Air pollution from industrial startups and shutdowns is worse than experts have thought, according to a new study published by the journal Environmental Science & Technology.
Before Hurricane Harvey hit Houston, many industrial facilities had to shut down operations before the storm arrived and start up again once the rain and flooding stopped. As a result, more than 2,000 tons of air pollutants, including sulfur dioxide, carbon monoxide, nitrogen oxides, and volatile organic compounds, were released, according to data compiled from the Texas Air Emission Event Report Database.
The emissions that result from startups, shutdowns or malfunctions are often referred to as “excess” or “upset” emissions and occur during the routine operation of many industrial facilities, sometimes in large quantities. The pollutants released from these emissions violate the U.S. Clean Air Act.
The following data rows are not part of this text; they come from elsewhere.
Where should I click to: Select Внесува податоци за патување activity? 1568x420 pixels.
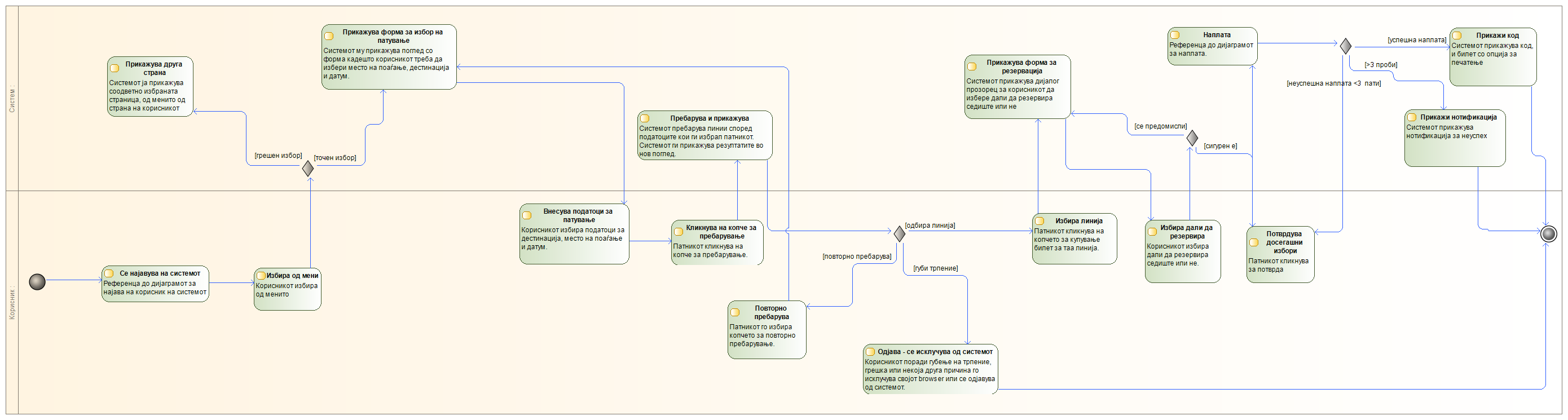pos(574,235)
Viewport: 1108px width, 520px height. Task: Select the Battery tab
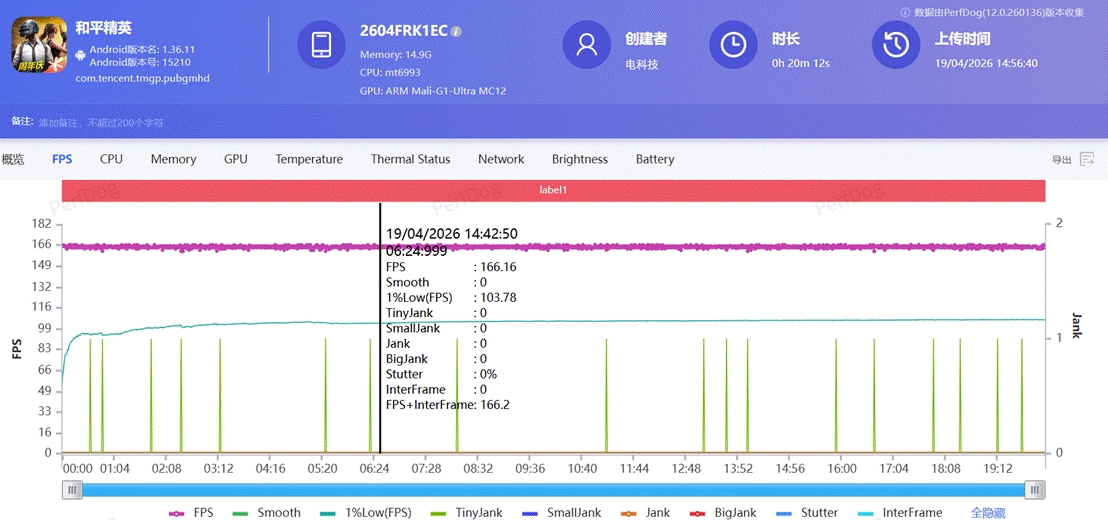(x=655, y=159)
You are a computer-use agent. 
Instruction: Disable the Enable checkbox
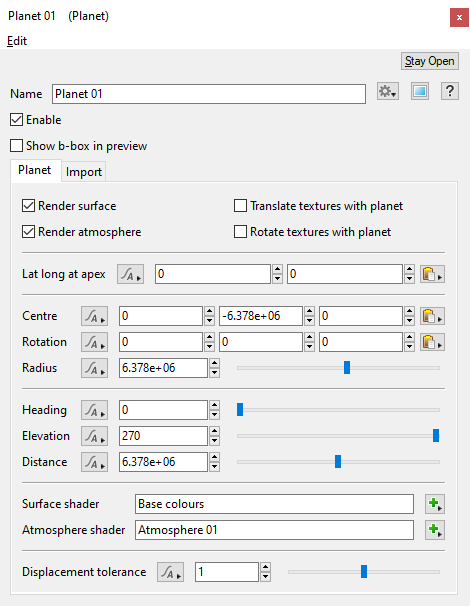17,120
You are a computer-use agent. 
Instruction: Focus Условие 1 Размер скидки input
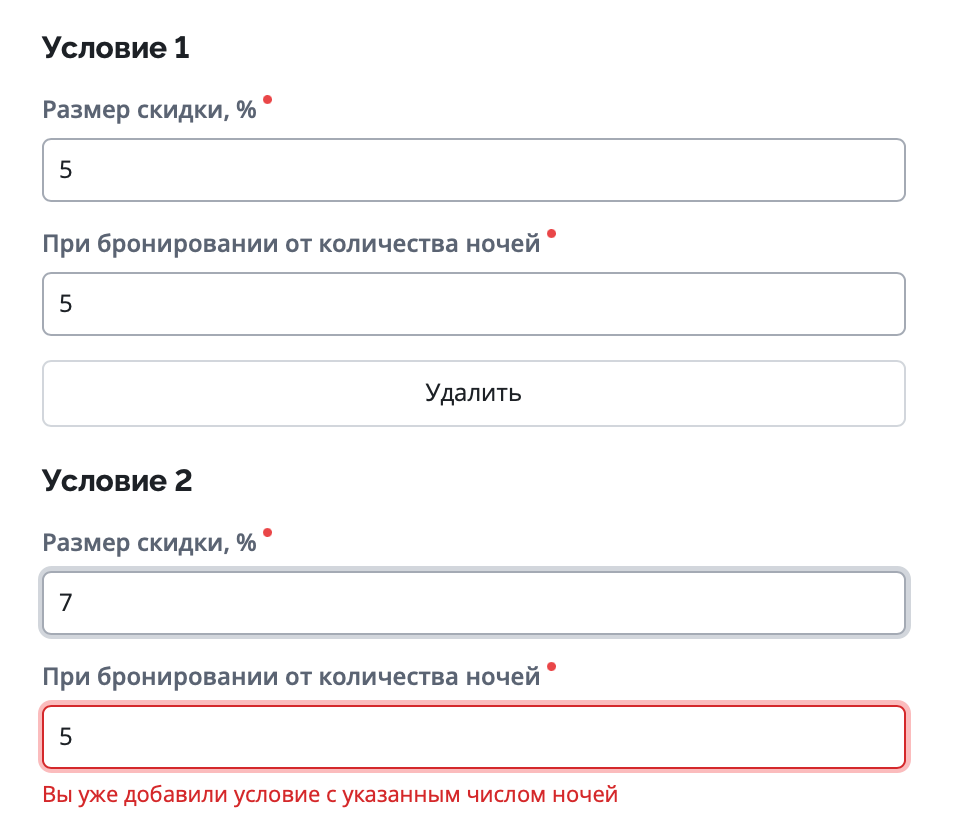[473, 170]
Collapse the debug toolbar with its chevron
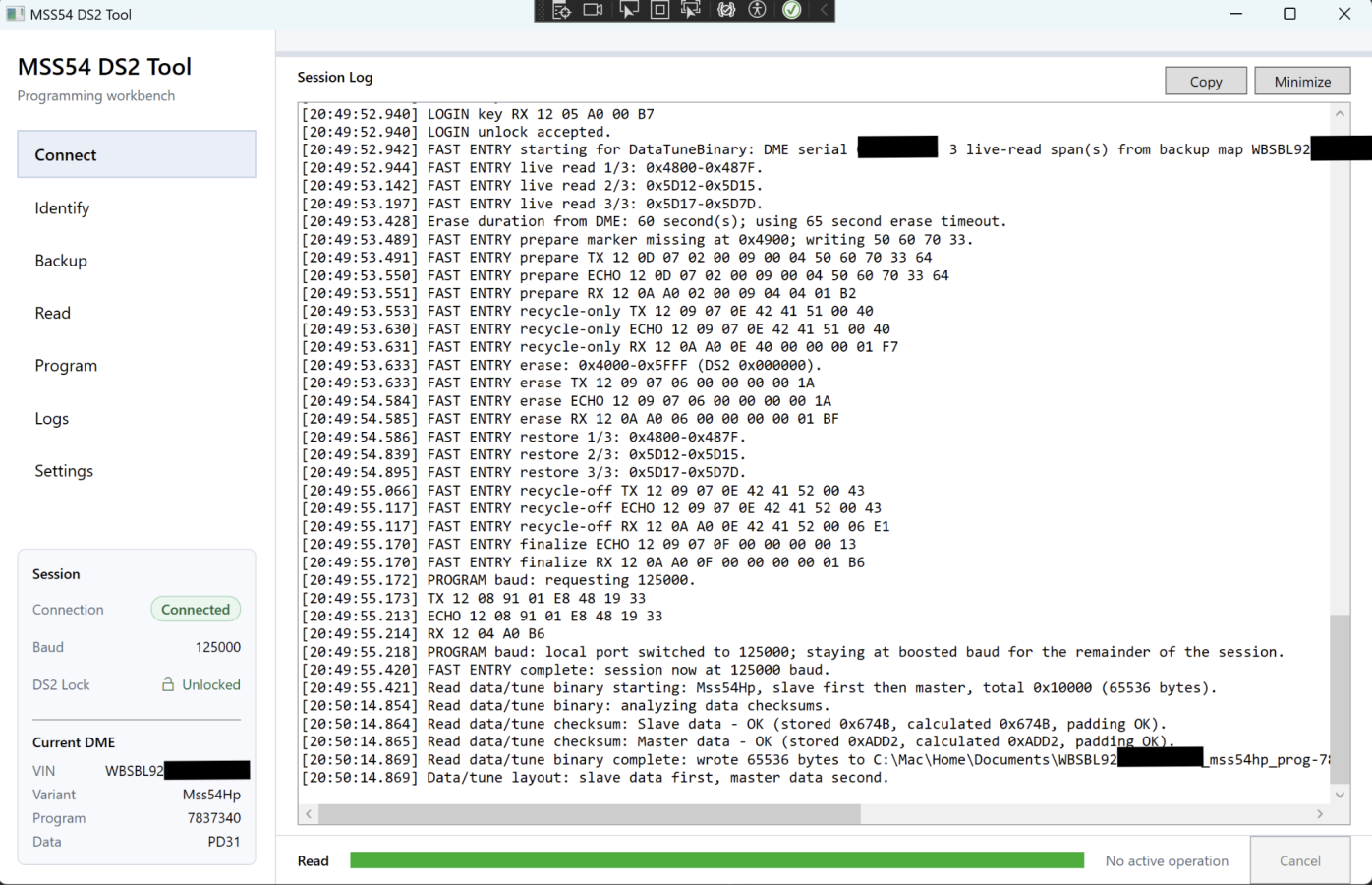1372x885 pixels. click(x=824, y=10)
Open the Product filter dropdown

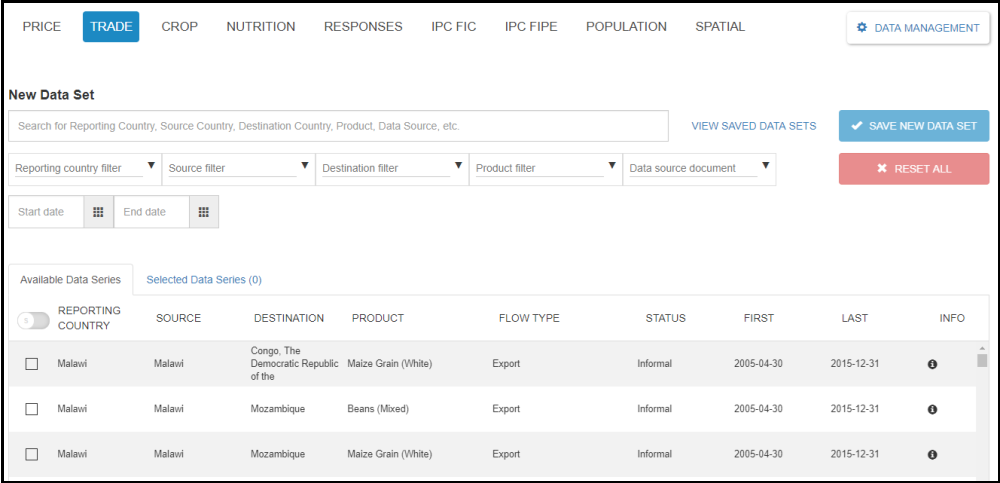point(545,168)
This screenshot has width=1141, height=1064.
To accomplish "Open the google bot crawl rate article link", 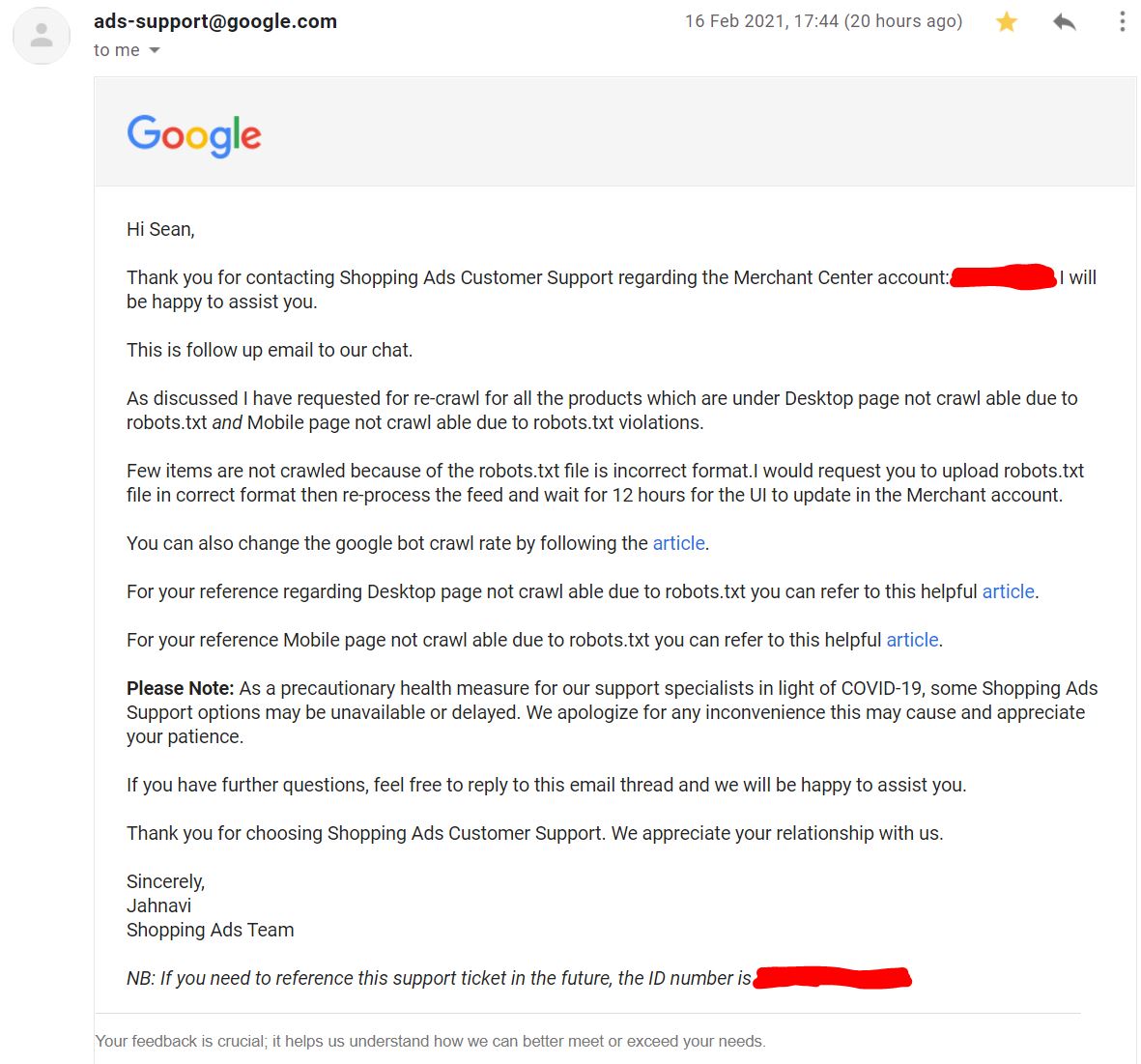I will [x=678, y=543].
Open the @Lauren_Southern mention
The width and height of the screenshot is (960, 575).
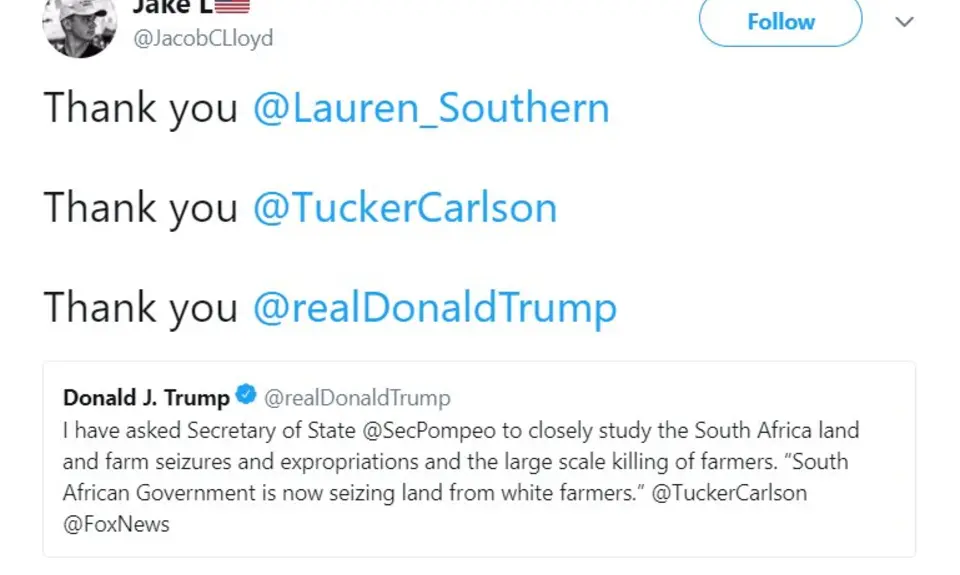430,107
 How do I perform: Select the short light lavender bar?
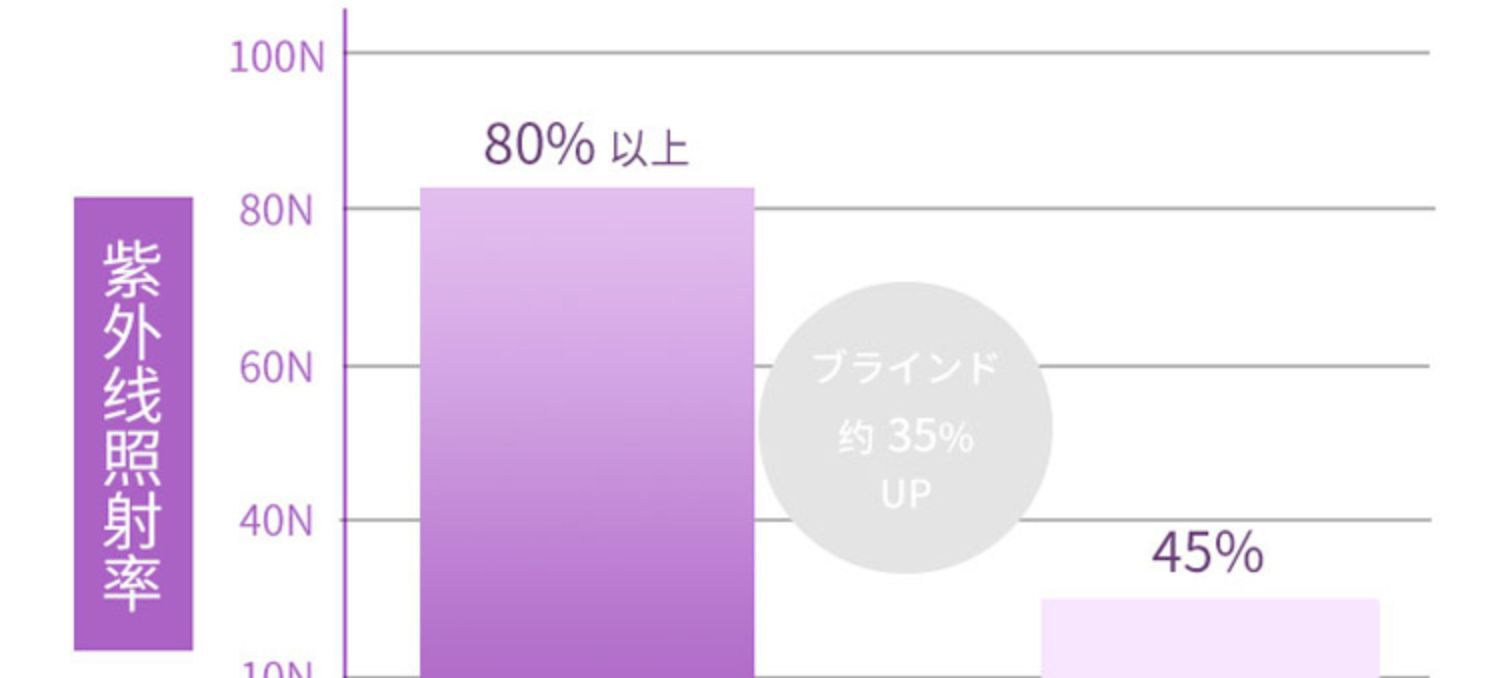1210,638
The study, carried out by Indiana University, looked at the number of excess emissions in industrial facilities in Texas from 2002 to 2016, finding that excess emissions in Texas frequently occur, sometimes in large quantities and likely result in significant health damages for individuals living in communities near where these emissions are released.
The researchers estimated that the health damages attributable to excess emissions in Texas averaged $150 million a year between 2004 and 2015.
EPA Administrator Scott Pruitt is revisiting rules regarding these air toxics, and Air Alliance Houston urges the agency to enforce stricter regulations and prioritize human health and safety over industry growth. Our organization remains committed to spreading awareness about the harmful effects of air pollution, particularly with regard to those in low-income communities.